Oh, hold on, bro. Where your stash at? I don’t. I don’t know. Is this a. Is this a new trend? Is this a new trend? No hair on the face, no stash. I mean, I’m not listening. I think that everybody can do what they want to do, but is that a thing? Homebuyer demand taking a hit this week as mortgage rates stay above 7% for a second week in a row. The uptick, see, the 15 year is significantly lower. I mean, it’s not too much lower, but that’s a huge amount when you’re talking about financing a half a million dollars or $400,000 for a house and rates is certainly a sour note for potential homebuyers looking to get in during the spring selling season.

So, with sticky inflation pushing mortgage rates higher, should you rent an apartment or buy a house right now? Yahoo. Finances. Danny Romero has the details. Hey, Danny. Brad. Consumers are dealing with high mortgage rates that are hovering above 7% and rent prices that are falling. So which market is better to pencil out here? Quentin, over here being crazy. I see you, Quentin. Well, data from realtor.com shows that the monthly median rent in February was about $1,700. That’s $4 lower than in January. And that’s enough to buy you a McDonald’s Big Mac every month. Just a suggestion.

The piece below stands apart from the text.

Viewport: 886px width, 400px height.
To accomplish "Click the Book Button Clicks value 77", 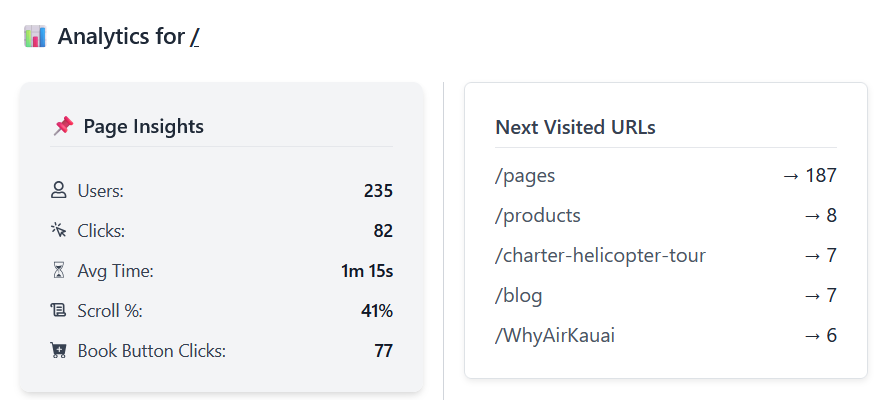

The biggest price cuts in the rental. She threw that joke in there. So the producers did not write that market were for a studio apartment. The medium price tag for median price tag. Excuse me, a month was about $1,400.02 bedroom and one bedroom apartment. Apartment prices also fell. But if you are considering in buying a home, data from Redfin shows that the median monthly payment on a home hit a record. It’s about $2,800 a month. How are y’all affording this? I’m just. Cause I know. And y’all wanna act like Anton. You so disconnected. I’m not, I’m not.

My costs are very minimal. All of the costs that I have is associated with my businesses. So when it comes to payroll and equipment and all of that stuff and a rent for this place or whatever, that’s completely separate from my own personal life. How are people affording, spending this type of money when we know what the average income is and the average household income, the median household income, y’all gotta be spending at least 50% of your income on your house payment. And this don’t even have nothing to do with the property taxes. This don’t have nothing to do with maintenance.

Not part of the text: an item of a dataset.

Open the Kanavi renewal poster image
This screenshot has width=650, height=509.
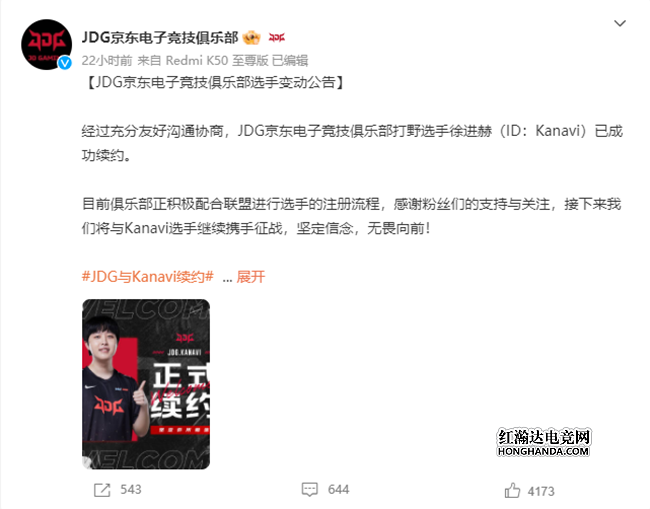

PMI. If you got PMI utilities, this ain’t this. That’s not even baked into the cost. Insurance costs. What goes in an escrow. So you can then pay your property taxes on time and the county or the state don’t go ahead and foreclose on it and take it and sell it at an auction. How are y’all affording almost $3,000 a month for a house payment? And you gotta hustle and struggle for 360 months and try to survive this jump for the next 30 years? Man, I’m not paying nothing for 30 years. I’m not paying nothing for 30 years.

30 years. I mean, this is. Can’t three. Okay, so let’s take it $3,000 a month. So y’all paying 30? A little. Let’s just say a little. Somewhere between 35 and $36,000 a year. If the median household income is like $67,000 a year, and then you got to take taxes out of that. Now, household income, meaning people combined, that’s a lot of money, bro. It’s a lot of money. That’s a 13% increase from the same period last year. And mortgage rates are partially to blame here. The average 30 year fixed mortgage rate is hovering above 7%, pushing homeownership out of reach.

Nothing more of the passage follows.